Posts tagged Nutrient Reduction Strategy

Improve water quality funding equitably

Posted July 5th, 2019 to Blog

Iowa has an opportunity to advance equity while improving water quality. The constitutional amendment voters overwhelmingly passed in 2010 gave us the option to fund water quality programs with the sales tax, but it’s only a starting place, and we need to explore more equitable funding solutions.

The sales-tax option needs to be paired with options that enhance equity in the way we fund all public services. A comprehensive approach adds other sources — even as we recognize that Iowa policy makers have refused the voters’ clearly stated desire for action.

A new IPP report offers policy options to improve water quality in an equitable way. Iowa voters, in a 2010 statewide referendum, showed their willingness to raise the sales tax in order to fund water quality efforts.
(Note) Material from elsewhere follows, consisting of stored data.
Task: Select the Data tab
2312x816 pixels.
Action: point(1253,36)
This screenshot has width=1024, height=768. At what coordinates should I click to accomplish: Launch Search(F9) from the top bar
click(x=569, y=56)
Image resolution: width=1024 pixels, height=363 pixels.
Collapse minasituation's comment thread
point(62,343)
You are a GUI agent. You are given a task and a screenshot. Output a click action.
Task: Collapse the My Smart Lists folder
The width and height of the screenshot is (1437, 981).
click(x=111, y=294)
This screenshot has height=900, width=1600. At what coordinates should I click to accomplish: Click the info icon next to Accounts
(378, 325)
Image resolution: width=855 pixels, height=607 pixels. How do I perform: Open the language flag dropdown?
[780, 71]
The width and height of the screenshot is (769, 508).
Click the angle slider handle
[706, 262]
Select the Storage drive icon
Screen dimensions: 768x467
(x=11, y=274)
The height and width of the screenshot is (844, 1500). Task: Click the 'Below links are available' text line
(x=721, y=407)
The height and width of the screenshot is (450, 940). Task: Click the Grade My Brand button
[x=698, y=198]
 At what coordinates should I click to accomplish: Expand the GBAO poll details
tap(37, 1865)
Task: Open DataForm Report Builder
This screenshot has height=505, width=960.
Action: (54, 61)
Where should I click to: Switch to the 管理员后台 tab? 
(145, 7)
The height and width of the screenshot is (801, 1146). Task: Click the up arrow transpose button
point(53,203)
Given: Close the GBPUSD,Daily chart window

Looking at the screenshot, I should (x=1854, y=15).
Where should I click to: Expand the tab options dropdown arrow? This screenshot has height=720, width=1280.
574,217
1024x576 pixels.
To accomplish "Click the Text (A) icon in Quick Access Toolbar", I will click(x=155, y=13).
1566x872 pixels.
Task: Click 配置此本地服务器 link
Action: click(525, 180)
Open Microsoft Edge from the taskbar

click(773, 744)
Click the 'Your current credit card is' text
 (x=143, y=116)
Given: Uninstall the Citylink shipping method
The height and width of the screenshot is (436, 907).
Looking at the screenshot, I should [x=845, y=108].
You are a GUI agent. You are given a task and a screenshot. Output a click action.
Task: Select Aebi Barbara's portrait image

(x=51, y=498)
The trust fund they authorized remains empty today, nine years later.

As we noted in an April 2019 report, Iowa water quality funding is inadequate.[1] Some will claim new water-quality funding passed in 2018, but it was at best window dressing. New programs had no new revenue source and added little to the mainly federal nutrient reduction funding that exists now.

The sales-tax option remains on the table and is promoted by serious advocates for action. The challenge is to find a way to offset the impact of a sales-tax increase on lower- and moderate-income households. Already, those lower-income families pay the most of any income group, as a percentage of their income, on sales tax. This drives the overall regressive nature of Iowa’s state and local tax system.[2] Analysis from the Institute on Taxation and Economic Policy (ITEP) shows why a tax on purchases hits lower income families harder (see graph). Lower-income families spend most of what they earn, and they spend a large share of it on goods and services that are subject to the state sales tax. This is less the case the higher you go on the income scale.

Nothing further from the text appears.